Numa manobra para se proteger, o papa cedeu à
pressão dos francos e proibiu as missas em língua eslava e o uso do novo
alfabeto, mas os padres continuaram trabalhando e criaram uma versão com formas
mais familiares aos leitores de grego ou latim. Era o cirílico, batizado em
homenagem ao santo que nunca escreveu uma única linha nele - e que acabaria
substituindo o glagolítico.
O cirílico teria acabado se dependesse de Roma.
Mas os fiéis eslavos se tornaram protegidos do clero bizantino. Em 1054, o
patriarca de Constantinopla foi excomungado por um bispo enviado pelo papa.
Pagou na mesma moeda e excomungou o bispo. Foi o Grande Cisma do Oriente, que
separou para sempre as igrejas Católica Romana e Ortodoxa. Os eslavos que
celebravam a missa em sua própria língua ficaram do lado dos bizantinos. Assim,
surgiria a grande divisão do mundo europeu, espécie de "cortina de
ferro" medieval, refletida em minúsculas diferenças teológicas, mas um
abismo cada vez maior em cultura, alianças políticas, história militar e
arquitetura. Após a expulsão dos discípulos de Cirilo e Metódio, os eslavos da
Morávia se tornaram católicos e passaram a escrever usando o alfabeto latino,
como ainda hoje fazem os checos e eslovacos da região, assim como os também
católicos croatas e poloneses.
Atração do
Ocidente
Cristãos ortodoxos, como ucranianos, russos,
sérvios e bielo-russos, adotaram o cirílico. Mesmo os romenos, que falam uma
língua latina, mas são ortodoxos, escreveriam em cirílico até o século 19.

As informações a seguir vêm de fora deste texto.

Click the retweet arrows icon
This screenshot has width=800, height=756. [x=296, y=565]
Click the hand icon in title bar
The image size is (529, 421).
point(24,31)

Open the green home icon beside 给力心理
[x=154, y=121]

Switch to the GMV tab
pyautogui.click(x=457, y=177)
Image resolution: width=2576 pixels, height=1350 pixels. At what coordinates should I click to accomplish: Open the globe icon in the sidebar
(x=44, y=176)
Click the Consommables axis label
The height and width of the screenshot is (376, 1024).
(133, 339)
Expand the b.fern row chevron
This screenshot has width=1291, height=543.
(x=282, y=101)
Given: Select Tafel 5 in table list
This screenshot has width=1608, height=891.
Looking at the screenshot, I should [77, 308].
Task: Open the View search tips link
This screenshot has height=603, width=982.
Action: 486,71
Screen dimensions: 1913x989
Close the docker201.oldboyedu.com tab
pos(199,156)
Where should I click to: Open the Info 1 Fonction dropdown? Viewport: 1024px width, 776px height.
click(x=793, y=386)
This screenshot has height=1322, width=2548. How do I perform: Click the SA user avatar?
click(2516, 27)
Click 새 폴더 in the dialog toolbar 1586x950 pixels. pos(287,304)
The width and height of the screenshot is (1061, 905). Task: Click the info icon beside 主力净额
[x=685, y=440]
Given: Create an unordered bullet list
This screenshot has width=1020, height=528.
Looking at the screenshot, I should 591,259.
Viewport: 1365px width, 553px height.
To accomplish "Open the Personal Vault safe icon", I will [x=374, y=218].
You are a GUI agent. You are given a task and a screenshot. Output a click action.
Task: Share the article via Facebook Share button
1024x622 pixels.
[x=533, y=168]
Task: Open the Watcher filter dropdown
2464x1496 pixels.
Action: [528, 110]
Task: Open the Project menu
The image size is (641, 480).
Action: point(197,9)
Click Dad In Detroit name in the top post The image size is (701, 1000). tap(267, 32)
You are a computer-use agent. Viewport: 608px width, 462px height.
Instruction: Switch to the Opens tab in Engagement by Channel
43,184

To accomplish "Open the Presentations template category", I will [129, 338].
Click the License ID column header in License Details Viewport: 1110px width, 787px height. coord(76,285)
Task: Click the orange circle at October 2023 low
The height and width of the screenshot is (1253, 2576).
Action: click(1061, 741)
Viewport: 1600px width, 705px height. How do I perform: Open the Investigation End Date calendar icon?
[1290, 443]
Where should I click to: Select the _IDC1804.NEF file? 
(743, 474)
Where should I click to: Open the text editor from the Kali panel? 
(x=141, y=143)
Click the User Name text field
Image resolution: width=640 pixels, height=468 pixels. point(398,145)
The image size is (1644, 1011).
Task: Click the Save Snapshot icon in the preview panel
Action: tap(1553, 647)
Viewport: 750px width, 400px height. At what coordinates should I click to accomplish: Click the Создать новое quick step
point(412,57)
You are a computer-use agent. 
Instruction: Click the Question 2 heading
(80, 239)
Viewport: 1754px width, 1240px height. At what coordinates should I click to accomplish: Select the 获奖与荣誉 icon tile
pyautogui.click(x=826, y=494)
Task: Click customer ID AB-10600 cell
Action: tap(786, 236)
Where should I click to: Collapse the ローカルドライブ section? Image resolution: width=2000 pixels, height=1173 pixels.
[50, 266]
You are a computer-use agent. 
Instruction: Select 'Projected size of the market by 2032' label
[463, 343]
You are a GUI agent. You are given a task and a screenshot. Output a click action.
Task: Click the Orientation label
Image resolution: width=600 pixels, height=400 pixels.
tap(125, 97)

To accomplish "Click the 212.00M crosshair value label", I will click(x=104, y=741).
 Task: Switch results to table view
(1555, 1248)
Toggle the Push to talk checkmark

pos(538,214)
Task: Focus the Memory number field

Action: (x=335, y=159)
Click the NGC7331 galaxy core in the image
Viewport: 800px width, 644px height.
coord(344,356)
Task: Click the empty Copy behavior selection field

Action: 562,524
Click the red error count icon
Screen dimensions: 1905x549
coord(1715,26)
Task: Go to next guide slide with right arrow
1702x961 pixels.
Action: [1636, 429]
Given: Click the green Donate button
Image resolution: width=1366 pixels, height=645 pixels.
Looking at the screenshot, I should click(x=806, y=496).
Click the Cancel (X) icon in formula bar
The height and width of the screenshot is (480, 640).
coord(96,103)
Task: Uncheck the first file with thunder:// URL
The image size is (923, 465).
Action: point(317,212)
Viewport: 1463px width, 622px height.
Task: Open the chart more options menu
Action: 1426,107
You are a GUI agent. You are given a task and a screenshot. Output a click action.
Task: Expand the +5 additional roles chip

"Por uma questão de cultura e de religião, não haveria razões de passar do
cirílico para o latino", afirma Aurora Bernardini, da Universidade de São
Paulo (USP).
O cirílico tornou-se um elemento de identidade nos
países ortodoxos. Mas é claro que o resto da Europa ainda causava fascínio.
Quando o czar Pedro I (1672-1725) tentou modernizar a Rússia, o que, para ele,
significava aproximá-la da Europa católica e protestante, forçou oficiais do
governo e do Exército a cortar a barba e usar roupas ocidentais, chegando até
mesmo a estabelecer um insólito imposto sobre barbas, em 1703, para forçar os
cidadãos a aderirem à moda - entre cristãos ortodoxos, o pelo facial era símbolo
de devoção, já que os monges faziam (e ainda fazem) votos de jamais se tosarem.
Em 1708, o czar aplicou suas ideias ao alfabeto,
introduzindo a "escrita civil", em oposição à religiosa, tradicional.
Pedro chamou tipógrafos da Holanda para uma grande reforma, que removeu várias
letras obsoletas e acentos gráficos, e deu ao cirílico sua forma atual, com
serifas e desenho geométrico, bastante próximo ao latino. Também foram
introduzidas as minúsculas e, algumas décadas depois, a letra cursiva.
Com pequenas alterações, o cirílico de Pedro I era
usado na Rússia durante a Revolução de 1917. Uma nova reforma foi imposta em
1918, removendo outras três letras. Mas alguns bolcheviques tinham planos mais
ambiciosos. Um artigo anônimo no jornal Izvestia, em março de 1919, afirmava:
"Devemos adotar o alfabeto latino, que é mais simples e elegante, da mesma
forma que mudamos do calendário russo [juliano] para o europeu [gregoriano] e
adotamos o sistema métrico". O autor, segundo o historiador romeno Ion
Siscanu, era provavelmente Nikolai Bukharin ou Anatoly Lunacharsky, dois dos
maiores ideólogos da revolução bolchevique. "A questão da latinização não
era uma ideia nova na Rússia", afirma Siscanu. "Os debates sobre a
escrita começaram no Império Russo."
Palavras
nacionais
Em 1923, os inguchétios receberam uma notícia de
Moscou. A língua do povo seminômade finalmente passaria a contar com escrita,
no novíssimo "alfabeto de outubro", que seria imposto também aos
vizinhos Azerbaijão, Cazaquistão, Ossétia e Chechênia. Essa escrita
"revolucionária" vinha a ser apenas as velhas e familiares letras
latinas. No começo dos anos 30, 50 das 72 línguas com versão escrita na União
Soviética usavam o latino, e não o cirílico de Moscou. "O alfabeto latino
era um instrumento para estender a revolução socialista a uma escala
mundial", afirma Siscanu. O que os intelectuais soviéticos acreditavam é
que a revolução, se quisesse ser internacional, deveria abandonar o cirílico.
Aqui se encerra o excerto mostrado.